13) Baaeur rarely plays “Harlem Shake” live
Baaeur’s said he doesn’t want only to be remembered for the meme craze, and oftentimes during EDM shows, he’ll simply forgo playing his big hit. For instance, he didn’t play it during the Coachella festival in 2016. It just so happens that the band Matt and Kim were also at Coachella that year, and the duo just happens to have produced one of the best Harlem Shake versions in existence, a video that garnered more than 1.5 million views in less than two days.
14) There used to be a Google Easter egg for the Harlem Shake
For a brief period of time, when you googled “do the Harlem Shake,” the search giant would comply. After the page had loaded for a few seconds, the entire page would start to convulse, bouncing the search results across the screen. Alas, it’s no more, but this Google Chrome extension offers the next best thing.
15) Many in Harlem were actually offended by the meme
In fact, some thought it was just people dry-humping air, and some thought it was pure mockery.
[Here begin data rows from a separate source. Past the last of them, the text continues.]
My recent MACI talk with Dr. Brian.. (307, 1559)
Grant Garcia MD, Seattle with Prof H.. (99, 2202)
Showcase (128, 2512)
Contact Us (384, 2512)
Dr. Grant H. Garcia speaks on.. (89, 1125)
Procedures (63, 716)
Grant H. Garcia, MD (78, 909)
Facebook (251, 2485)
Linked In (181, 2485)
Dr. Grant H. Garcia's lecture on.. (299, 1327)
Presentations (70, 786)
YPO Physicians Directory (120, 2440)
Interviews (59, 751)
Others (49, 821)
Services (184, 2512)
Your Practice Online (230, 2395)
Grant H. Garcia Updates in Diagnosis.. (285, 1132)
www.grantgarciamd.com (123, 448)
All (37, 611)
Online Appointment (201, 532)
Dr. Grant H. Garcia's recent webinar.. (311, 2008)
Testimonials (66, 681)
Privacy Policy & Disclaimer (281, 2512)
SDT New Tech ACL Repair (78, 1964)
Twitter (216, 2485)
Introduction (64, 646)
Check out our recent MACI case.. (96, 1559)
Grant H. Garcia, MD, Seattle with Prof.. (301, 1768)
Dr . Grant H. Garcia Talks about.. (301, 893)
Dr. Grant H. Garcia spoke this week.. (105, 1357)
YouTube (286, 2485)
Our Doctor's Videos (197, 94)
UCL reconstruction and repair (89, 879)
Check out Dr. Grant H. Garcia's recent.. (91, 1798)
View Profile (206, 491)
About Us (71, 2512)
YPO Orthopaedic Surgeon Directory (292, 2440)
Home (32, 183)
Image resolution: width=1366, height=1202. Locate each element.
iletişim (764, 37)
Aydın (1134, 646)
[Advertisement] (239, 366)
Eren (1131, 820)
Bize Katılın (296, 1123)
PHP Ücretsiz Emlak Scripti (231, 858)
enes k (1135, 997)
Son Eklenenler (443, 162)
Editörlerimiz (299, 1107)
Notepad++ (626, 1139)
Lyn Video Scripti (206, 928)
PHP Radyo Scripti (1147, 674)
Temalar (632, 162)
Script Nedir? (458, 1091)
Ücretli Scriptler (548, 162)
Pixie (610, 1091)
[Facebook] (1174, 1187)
The Crazy Boyz, a four-man dance crew who watched Al B. perform at Rucker Park and then modified his dance for their own use in the late 1990s, also weren’t pleased with the newest version of the Harlem Shake. The main beef seems to be that the Harlem Shake meme was a dance, and what crew was trying to represent was a movement. “They’re representing wrong,” Maurice Strayhorne (aka Motion) said on this Schlepp Films YouTube video. “In Harlem, when people dance, we take it seriously. It’s from the soul, the essence.”
Editor’s note: This article is regularly updated for relevance.